Could you lay out all of the material below as a Markdown table with two columns, Row for the row number and Line for the line itself, and leave out any blank lines?

-------------------------

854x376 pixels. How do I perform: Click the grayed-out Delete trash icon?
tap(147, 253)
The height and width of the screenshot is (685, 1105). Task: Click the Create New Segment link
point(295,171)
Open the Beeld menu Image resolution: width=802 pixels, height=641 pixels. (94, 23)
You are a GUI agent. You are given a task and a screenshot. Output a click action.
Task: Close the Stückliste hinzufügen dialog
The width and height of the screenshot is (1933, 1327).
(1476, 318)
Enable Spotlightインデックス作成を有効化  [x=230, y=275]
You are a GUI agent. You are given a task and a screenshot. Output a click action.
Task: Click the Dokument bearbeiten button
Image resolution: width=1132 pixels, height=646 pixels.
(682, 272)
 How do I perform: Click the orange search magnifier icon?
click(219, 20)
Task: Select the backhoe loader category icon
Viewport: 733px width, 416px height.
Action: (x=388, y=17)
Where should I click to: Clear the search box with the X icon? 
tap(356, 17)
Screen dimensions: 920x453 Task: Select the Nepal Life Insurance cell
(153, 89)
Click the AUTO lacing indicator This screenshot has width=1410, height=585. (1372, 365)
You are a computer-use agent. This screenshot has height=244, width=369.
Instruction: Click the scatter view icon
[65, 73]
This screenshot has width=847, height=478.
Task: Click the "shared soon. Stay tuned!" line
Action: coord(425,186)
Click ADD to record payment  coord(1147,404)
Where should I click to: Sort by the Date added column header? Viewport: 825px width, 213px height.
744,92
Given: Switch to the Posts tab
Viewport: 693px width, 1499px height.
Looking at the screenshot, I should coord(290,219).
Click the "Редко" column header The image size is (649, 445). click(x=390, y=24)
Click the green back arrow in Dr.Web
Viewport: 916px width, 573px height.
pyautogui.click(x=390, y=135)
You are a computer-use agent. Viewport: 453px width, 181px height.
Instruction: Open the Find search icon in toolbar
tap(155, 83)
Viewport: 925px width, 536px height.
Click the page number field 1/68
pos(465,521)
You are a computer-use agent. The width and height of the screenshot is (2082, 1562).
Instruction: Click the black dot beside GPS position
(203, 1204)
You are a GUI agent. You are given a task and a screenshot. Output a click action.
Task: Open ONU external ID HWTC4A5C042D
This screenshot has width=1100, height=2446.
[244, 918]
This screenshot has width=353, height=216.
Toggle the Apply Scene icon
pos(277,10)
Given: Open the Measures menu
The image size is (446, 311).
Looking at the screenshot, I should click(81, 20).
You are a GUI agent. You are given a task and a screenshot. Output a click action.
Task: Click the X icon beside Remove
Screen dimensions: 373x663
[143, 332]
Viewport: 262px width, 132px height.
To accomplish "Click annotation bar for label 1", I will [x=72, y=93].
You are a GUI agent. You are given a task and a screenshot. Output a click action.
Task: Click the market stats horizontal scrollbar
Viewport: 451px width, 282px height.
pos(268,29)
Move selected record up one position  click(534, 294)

-------------------------

## Exercise solution:
| Row | Line |
|---|---|
| 1 | 854x376 pixels. How do I perform: Click the grayed-out Delete trash icon? |
| 2 | tap(147, 253) |
| 3 | The height and width of the screenshot is (685, 1105). Task: Click the Create New Segment link |
| 4 | point(295,171) |
| 5 | Open the Beeld menu Image resolution: width=802 pixels, height=641 pixels. (94, 23) |
| 6 | You are a GUI agent. You are given a task and a screenshot. Output a click action. |
| 7 | Task: Close the Stückliste hinzufügen dialog |
| 8 | The width and height of the screenshot is (1933, 1327). |
| 9 | (1476, 318) |
| 10 | Enable Spotlightインデックス作成を有効化  [x=230, y=275] |
| 11 | You are a GUI agent. You are given a task and a screenshot. Output a click action. |
| 12 | Task: Click the Dokument bearbeiten button |
| 13 | Image resolution: width=1132 pixels, height=646 pixels. |
| 14 | (682, 272) |
| 15 |  How do I perform: Click the orange search magnifier icon? |
| 16 | click(219, 20) |
| 17 | Task: Select the backhoe loader category icon |
| 18 | Viewport: 733px width, 416px height. |
| 19 | Action: (x=388, y=17) |
| 20 | Where should I click to: Clear the search box with the X icon?  |
| 21 | tap(356, 17) |
| 22 | Screen dimensions: 920x453 Task: Select the Nepal Life Insurance cell |
| 23 | (153, 89) |
| 24 | Click the AUTO lacing indicator This screenshot has width=1410, height=585. (1372, 365) |
| 25 | You are a computer-use agent. This screenshot has height=244, width=369. |
| 26 | Instruction: Click the scatter view icon |
| 27 | [65, 73] |
| 28 | This screenshot has width=847, height=478. |
| 29 | Task: Click the "shared soon. Stay tuned!" line |
| 30 | Action: coord(425,186) |
| 31 | Click ADD to record payment  coord(1147,404) |
| 32 | Where should I click to: Sort by the Date added column header? Viewport: 825px width, 213px height. |
| 33 | 744,92 |
| 34 | Given: Switch to the Posts tab |
| 35 | Viewport: 693px width, 1499px height. |
| 36 | Looking at the screenshot, I should coord(290,219). |
| 37 | Click the "Редко" column header The image size is (649, 445). click(x=390, y=24) |
| 38 | Click the green back arrow in Dr.Web |
| 39 | Viewport: 916px width, 573px height. |
| 40 | pyautogui.click(x=390, y=135) |
| 41 | You are a computer-use agent. Viewport: 453px width, 181px height. |
| 42 | Instruction: Open the Find search icon in toolbar |
| 43 | tap(155, 83) |
| 44 | Viewport: 925px width, 536px height. |
| 45 | Click the page number field 1/68 |
| 46 | pos(465,521) |
| 47 | You are a computer-use agent. The width and height of the screenshot is (2082, 1562). |
| 48 | Instruction: Click the black dot beside GPS position |
| 49 | (203, 1204) |
| 50 | You are a GUI agent. You are given a task and a screenshot. Output a click action. |
| 51 | Task: Open ONU external ID HWTC4A5C042D |
| 52 | This screenshot has width=1100, height=2446. |
| 53 | [244, 918] |
| 54 | This screenshot has width=353, height=216. |
| 55 | Toggle the Apply Scene icon |
| 56 | pos(277,10) |
| 57 | Given: Open the Measures menu |
| 58 | The image size is (446, 311). |
| 59 | Looking at the screenshot, I should click(81, 20). |
| 60 | You are a GUI agent. You are given a task and a screenshot. Output a click action. |
| 61 | Task: Click the X icon beside Remove |
| 62 | Screen dimensions: 373x663 |
| 63 | [143, 332] |
| 64 | Viewport: 262px width, 132px height. |
| 65 | To accomplish "Click annotation bar for label 1", I will [x=72, y=93]. |
| 66 | You are a GUI agent. You are given a task and a screenshot. Output a click action. |
| 67 | Task: Click the market stats horizontal scrollbar |
| 68 | Viewport: 451px width, 282px height. |
| 69 | pos(268,29) |
| 70 | Move selected record up one position  click(534, 294) |